Das lässt sich auch beim Wandel der Erziehungsziele beobachten. Unterscheidet man bei den Umfrageergebnisse nach dem Alter und fragt nach den Voten der jüngsten Befragungsgruppen, so gaben diese jeweils deutlich höhere Präferenzen für "Selbständigkeit und freier Wille" ab. 1957 und 1965 waren es jeweils 42 %, 1967 47 %. Im Jahr 1974 lag deren Anteil mit 71 % sogar 18 % über dem Bevölkerungsdurchschnitt (Karl-Heinz Reuband). Differenziert man hier noch einmal nach dem Bildungsstand, so schält sich klar heraus, dass die die Befürwortung dieser Erziehungsziele mit abnehmendem Alter und zunehmender Bildung ansteigt. 1974 stimmten diesem Ziel 73 % der 16- bis 24jährigen Volksschulabsolventen zu, aber 82 % der gleichaltrigen Realschulabsolventen und sogar 91 % der Abiturienten. Mit dem letztgenannten Anteil lag die Avantgarde des Wertewandels zu fast 40 % über dem Bevölkerungsdurchschnitt.
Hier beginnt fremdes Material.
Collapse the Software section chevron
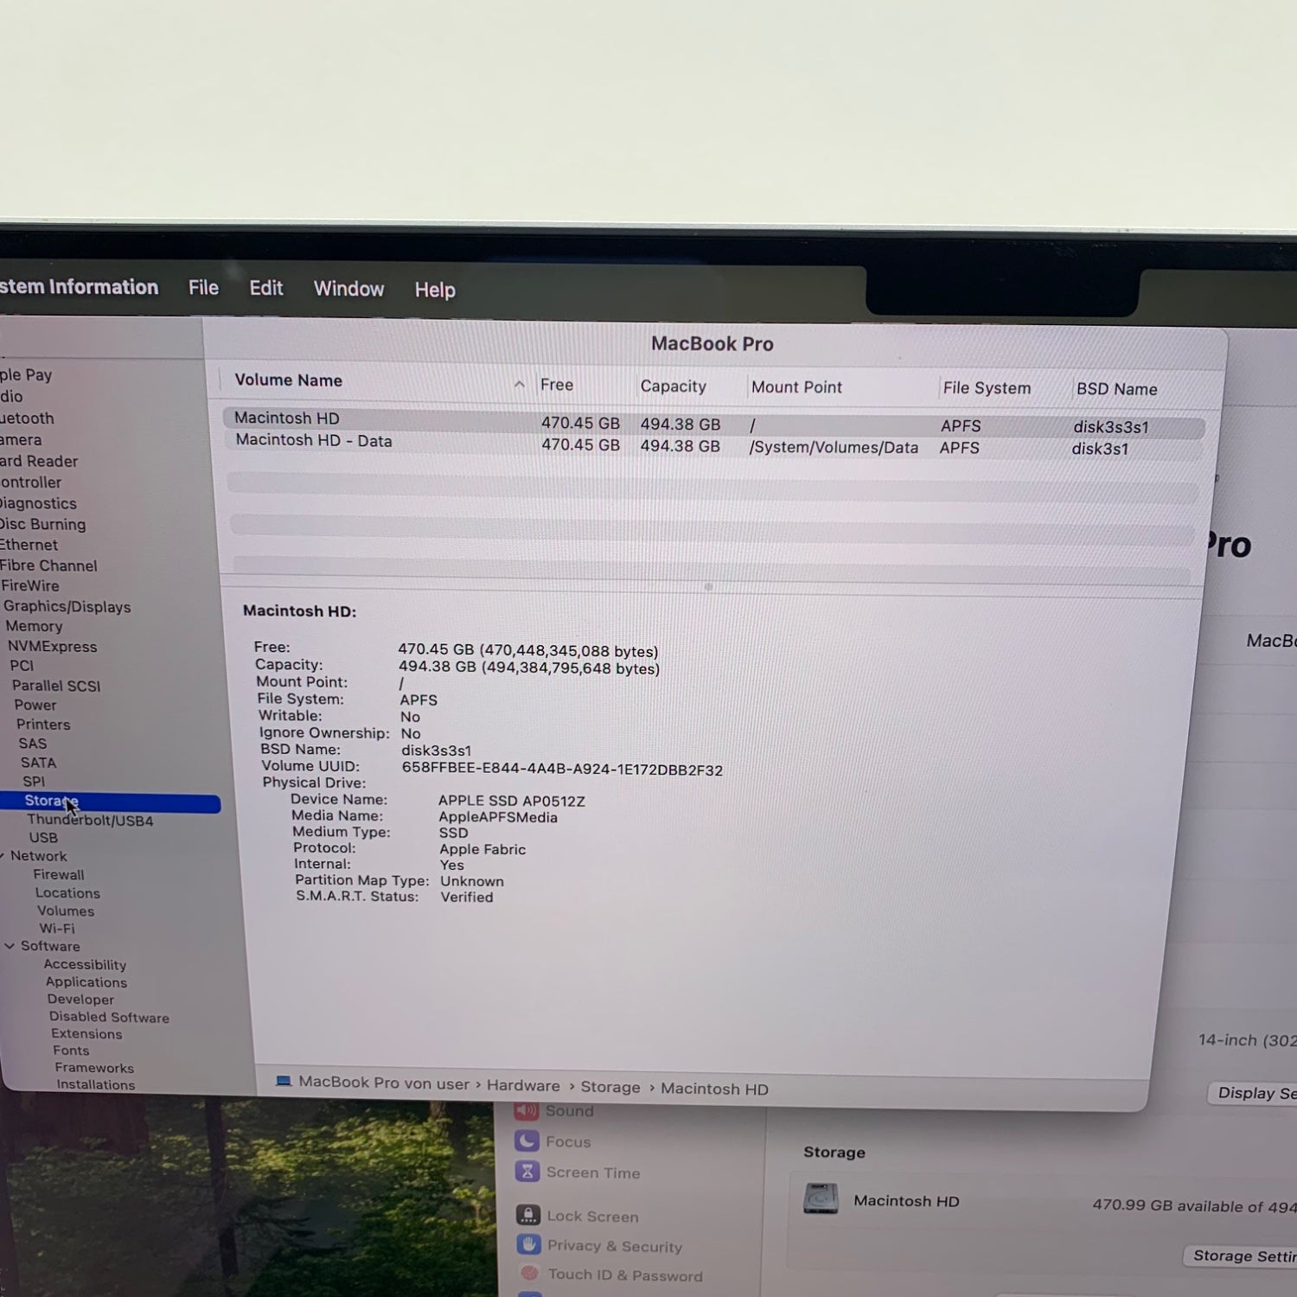1297x1297 pixels. click(x=10, y=946)
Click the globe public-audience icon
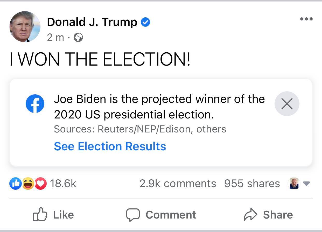 78,38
Ein Blick auf die großen gesellschaftlichen Auseinandersetzungen der 60er Jahre zeigt nicht nur, dass derartige Befunde erhebliche innergesellschaftliche Spannungsverhältnisse widerspiegeln. Er macht auch deutlich, dass der Wertewandel sich nicht abstrakt vollzog, sondern – wenn auch im Kielwasser eines sozialkulturellen Strukturwandels – gegen Widerstände und die Macht der Tradition durchgesetzt werden musste. Dies trieb insbesondere junge Intellektuelle um, die häufig den Generationskonflikt in den Mittelpunkt der Auseinandersetzung um die Liberalisierung der Gesellschaft rückten – und zugleich von der gesamtgesellschaftlich zunehmenden Akzeptanz gesteigerter Selbständigkeit besonders profitierten.